After configuring Okta for two-factor authentication (2FA) in vCenter Server 8, users are unable to log in. The login attempt fails with an error message referencing "Workspace One," even though Workspace One is not integrated into the infrastructure.

The following error is observed during the login attempt:

Access denied. Unable to authenticate the user.

• Symptom: Login fails immediately after configuration.
• Error: References Workspace One or displays access denied messages.
• Configuration: Okta configured without System for Cross-domain Identity Management (SCIM).

VMware vCenter Server 8.x

This issue occurs because the required System for Cross-domain Identity Management (SCIM) configuration is missing.

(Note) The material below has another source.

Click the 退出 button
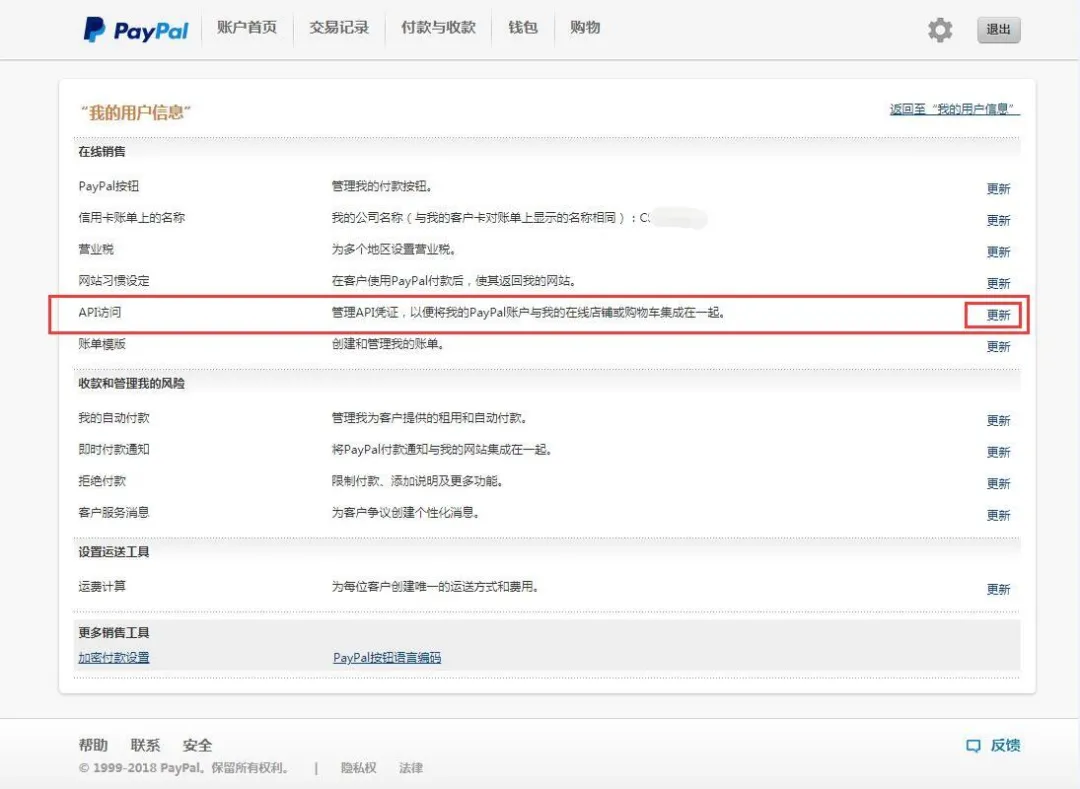(x=997, y=29)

For vCenter Server 8, using SCIM is a documented requirement when configuring vCenter to use Okta as a federated authentication source. As stated in the product documentation: "Okta must also be able to connect with vCenter Server to send user and group data for the SCIM provisioning."

To resolve this issue, you must configure SCIM provisioning. Alternatively, you may upgrade to a version that supports other provisioning methods.

Option 1: Configure SCIM Provisioning (Recommended for vCenter 8)

1. Update your Okta configuration to enable SCIM provisioning.
2. Ensure Okta can connect to vCenter Server to send user and group data.
3. Follow the detailed steps in the product documentation: Configure vCenter Server Identity Provider Federation for Okta Authentication.

Option 2: Upgrade to vCenter Server 9

If SCIM is not preferred, upgrade to vCenter Server 9 (VCF 9.0 and later). This version supports Just-In-Time Provisioning (JIT) or Active Directory/Lightweight Directory Access Protocol (AD/LDAP) as the local user store for both SAML and OIDC.

1. Upgrade your environment to vCenter Server 9.
2. In the User/Group Provisioning Method screen during configuration, select your preferred mode (JIT or AD/LDAP).
3. For configuration details, see Configure Okta as an Identity Provider.